Les données de prévention rappellent que la majorité des cambrioleurs abandonnent au bout de quelques minutes. Une serrure qui résiste au-delà de ce seuil réduit considérablement le risque de réussite de l’intrusion. Le nombre de points de verrouillage (3, 5, 7) joue aussi un rôle : chaque point supplémentaire répartit la contrainte mécanique exercée par un pied-de-biche sur le dormant de la porte.

  • A2P 1 étoile : résistance adaptée à la plupart des logements résidentiels, souvent le minimum exigé par les assureurs.
  • A2P 2 étoiles : niveau intermédiaire recommandé pour les habitations en rez-de-chaussée ou en zone à risque plus élevé.
  • A2P 3 étoiles : résistance maximale, généralement réservée aux locaux professionnels ou aux logements contenant des biens de valeur déclarés.

Gros plan détaillé des points de verrouillage d'une serrure multipoints en acier inoxydable sur porte en bois

Serrure multipoints et porte d’entrée : une protection qui dépend aussi du dormant

Installer une serrure 5 points sur une porte dont le bâti est fragile limite fortement le gain de sécurité. Les points de verrouillage se répartissent sur toute la hauteur du vantail, mais chaque gâche doit s’ancrer dans un dormant suffisamment solide pour résister à une tentative d’arrachement.

Sur les portes anciennes en bois tendre ou sur des huisseries en PVC bas de gamme, la résistance du dormant devient le maillon faible de l’ensemble. Un serrurier évalue normalement l’état du bâti avant de recommander le type de serrure adapté. Dans certains cas, le renforcement du dormant par une cornière anti-pince ou le remplacement du bloc porte complet sera plus efficace que le simple changement de serrure.

Pose en applique, carénée ou à larder : chaque configuration a ses contraintes

La pose en applique (boîtier visible sur la face intérieure de la porte) convient aux portes existantes sans mortaise. La pose à larder (encastrée dans l’épaisseur de la porte) offre un rendu plus discret mais exige une porte suffisamment épaisse. La pose carénée ajoute un capot métallique sur le boîtier en applique, protégeant la tringlerie tout en améliorant l’esthétique.

  • Pose en applique : installation rapide, compatible avec la plupart des portes existantes, mais boîtier apparent.
  • Pose à larder : intégrée dans la porte, plus discrète, nécessite une épaisseur de porte suffisante.
  • Pose carénée : capot de protection sur la tringlerie, compromis entre robustesse et apparence soignée.

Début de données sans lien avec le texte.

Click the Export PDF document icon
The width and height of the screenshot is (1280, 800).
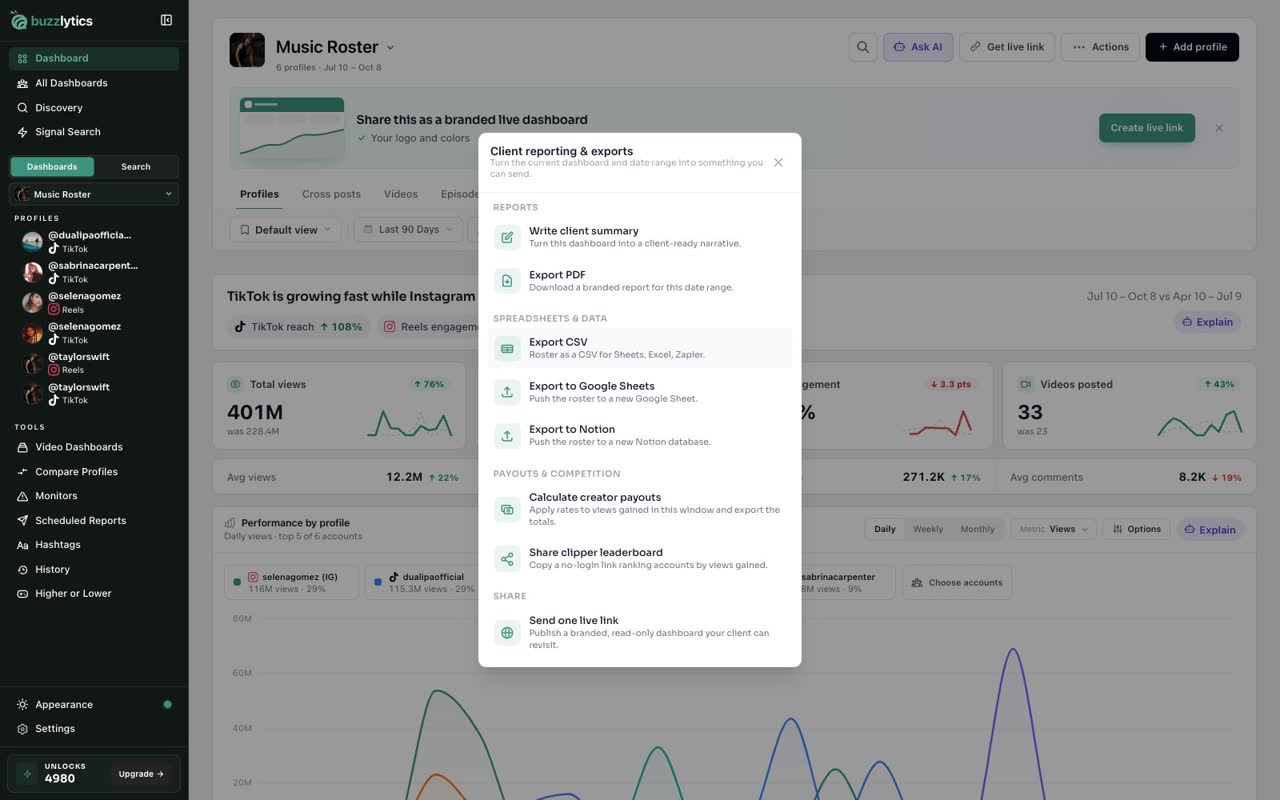point(507,281)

Le choix dépend de l’épaisseur de la porte, du matériau et du budget. Une pose mal adaptée peut compromettre le fonctionnement des points de verrouillage, notamment si la tringlerie frotte ou si les gâches ne sont pas alignées avec le dormant.

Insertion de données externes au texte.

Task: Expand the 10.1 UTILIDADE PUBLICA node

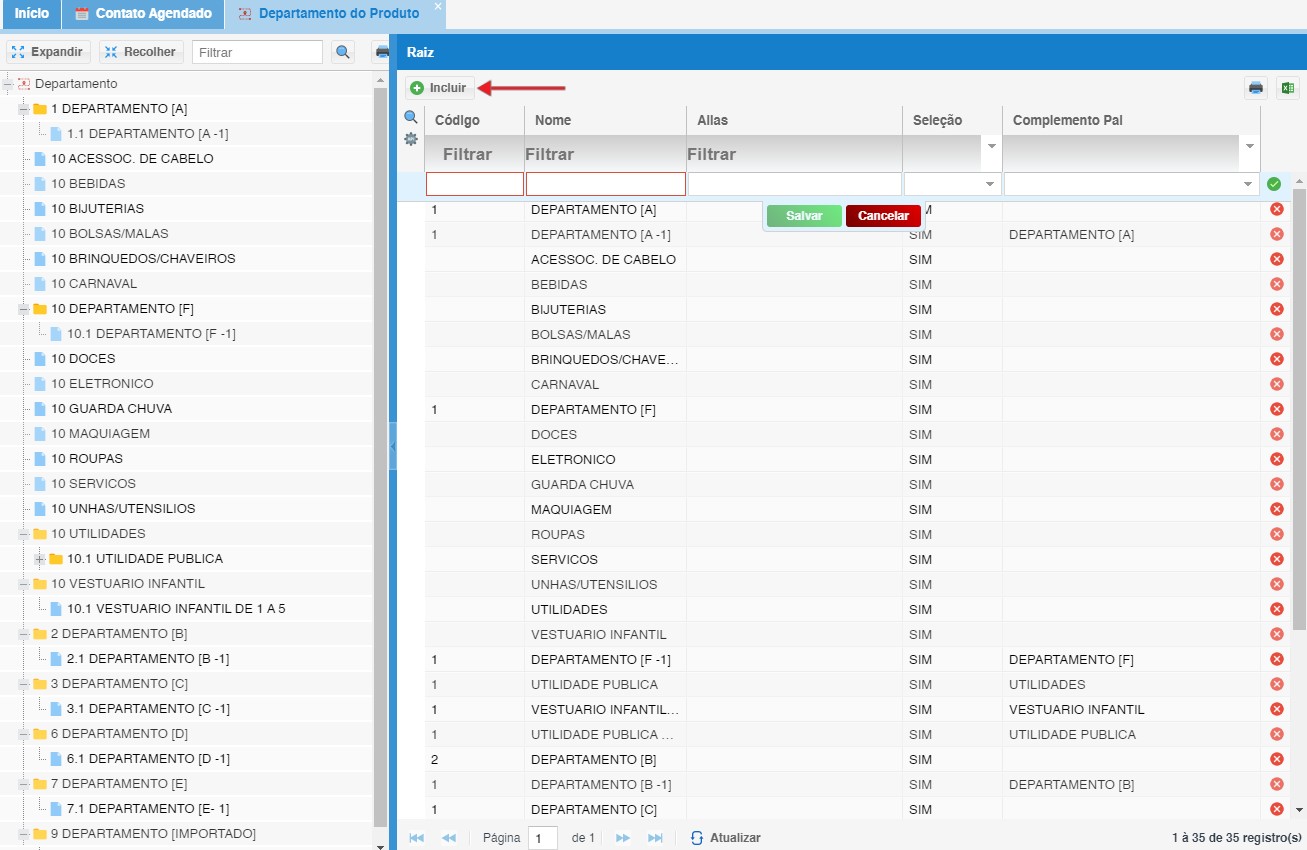Action: pyautogui.click(x=40, y=559)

La serrure multipoints reste l’un des dispositifs les plus efficaces pour renforcer la protection d’un logement, à condition que l’ensemble porte-dormant-serrure forme un tout cohérent. Vérifier les exigences de son contrat d’assurance avant de choisir le niveau de certification permet d’éviter les mauvaises surprises en cas de sinistre. Et au quotidien, la meilleure serrure est celle que l’on verrouille réellement.